Voor het overige merkt de NHRPH verrast heel wat incoherenties op in de methodologische behandeling van de prioritering van de acties (voor het leesgemak: download hier de Excel-tabel):

    • Van de 38 acties die voorgelegd werden voor de impactanalyse krijgen slechts 34 acties een score en een prioritering.
    • De 4 acties die ontbreken in de grafiek met de scores (acties 2.1, 2.4, 3.2 en 5.4) zijn niet dezelfde als de acties die ontbreken in de prioritering(acties 2.3, 2.4, 3.6 en 5.6).
    • Drie van de acties die “verdwenen” zijn uit de grafiek met scores komen terug in prioriteit 1 (acties 2.1, 5.5) en 2 (actie 3.2).
    • Acties 3, 3.6 en 5.6, met prioritaire score, staan niet meer in de lijst met prioriteiten.
    • Sommige acties die als prioriteit zijn opgelijst, komen niet voor in het actieplan: dat is het geval voor de acties 2.1 en 5.4 (prioriteit 1) en 3.2 (prioriteit 2).
    • 8 acties veranderen van nummer naarmate de fasen vorderen. Dit heeft tot gevolg dat de grafiek van de scores, die niet de titel van iedere actie bevat, onleesbaar wordt, aangezien men niet meer weet naar welke actie de nummering verwijst.
    • In totaal zijn er 14 acties waarvan de evaluatie en de prioritering volledig onbegrijpelijk en ondoorzichtig zijn, wat neerkomt op meer dan een derde van het totale aantal acties.

OPDRACHT =
Schrijf uit de tekst over de prioritering van de acties het gedeelte tussen "Voor het overige" en "en een prioritering.", beide inbegrepen, letterlijk over. De items hierna vormen afzonderlijk materiaal, los van de tekst.

GEGEVENSITEMS =
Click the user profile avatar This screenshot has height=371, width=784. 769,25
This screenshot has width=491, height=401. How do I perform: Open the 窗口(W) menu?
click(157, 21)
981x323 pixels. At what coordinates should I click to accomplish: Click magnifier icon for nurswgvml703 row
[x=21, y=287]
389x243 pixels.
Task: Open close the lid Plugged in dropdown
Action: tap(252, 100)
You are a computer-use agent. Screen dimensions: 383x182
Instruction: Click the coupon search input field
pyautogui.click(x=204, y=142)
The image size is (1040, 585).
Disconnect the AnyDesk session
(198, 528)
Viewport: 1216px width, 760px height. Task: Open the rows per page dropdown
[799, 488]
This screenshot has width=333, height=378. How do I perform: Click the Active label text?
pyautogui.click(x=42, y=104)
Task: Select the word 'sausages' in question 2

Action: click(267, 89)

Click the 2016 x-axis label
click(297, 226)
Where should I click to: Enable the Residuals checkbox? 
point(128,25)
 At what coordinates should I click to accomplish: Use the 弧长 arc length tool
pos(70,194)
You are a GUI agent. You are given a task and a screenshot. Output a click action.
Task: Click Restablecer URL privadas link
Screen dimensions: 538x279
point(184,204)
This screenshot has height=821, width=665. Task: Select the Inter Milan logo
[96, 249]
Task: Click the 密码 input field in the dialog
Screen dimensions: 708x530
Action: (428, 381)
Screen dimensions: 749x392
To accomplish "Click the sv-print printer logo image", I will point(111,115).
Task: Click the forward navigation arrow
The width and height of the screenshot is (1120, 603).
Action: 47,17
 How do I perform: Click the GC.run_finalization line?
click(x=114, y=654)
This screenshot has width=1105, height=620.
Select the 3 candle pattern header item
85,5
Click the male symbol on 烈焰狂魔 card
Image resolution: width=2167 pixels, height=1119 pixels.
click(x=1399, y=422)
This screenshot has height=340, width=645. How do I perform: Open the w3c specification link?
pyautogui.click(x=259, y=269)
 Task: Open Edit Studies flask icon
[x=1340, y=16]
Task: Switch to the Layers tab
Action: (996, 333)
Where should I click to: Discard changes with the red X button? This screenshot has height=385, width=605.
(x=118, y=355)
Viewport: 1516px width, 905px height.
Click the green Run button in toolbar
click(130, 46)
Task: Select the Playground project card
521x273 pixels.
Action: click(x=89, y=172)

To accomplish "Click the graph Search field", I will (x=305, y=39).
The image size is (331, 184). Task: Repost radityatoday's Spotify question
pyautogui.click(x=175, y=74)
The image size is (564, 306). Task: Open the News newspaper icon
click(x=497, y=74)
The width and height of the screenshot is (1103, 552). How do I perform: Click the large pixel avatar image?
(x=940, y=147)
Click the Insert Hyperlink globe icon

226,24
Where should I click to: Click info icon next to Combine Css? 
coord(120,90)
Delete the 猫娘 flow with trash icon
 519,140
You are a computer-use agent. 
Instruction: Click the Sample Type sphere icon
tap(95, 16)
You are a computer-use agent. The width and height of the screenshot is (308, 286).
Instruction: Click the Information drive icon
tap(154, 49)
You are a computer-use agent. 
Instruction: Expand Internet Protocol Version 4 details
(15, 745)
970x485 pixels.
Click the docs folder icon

VERWACHTE UITVOER =
Voor het overige merkt de NHRPH verrast heel wat incoherenties op in de methodologische behandeling van de prioritering van de acties (voor het leesgemak: download hier de Excel-tabel):

    • Van de 38 acties die voorgelegd werden voor de impactanalyse krijgen slechts 34 acties een score en een prioritering.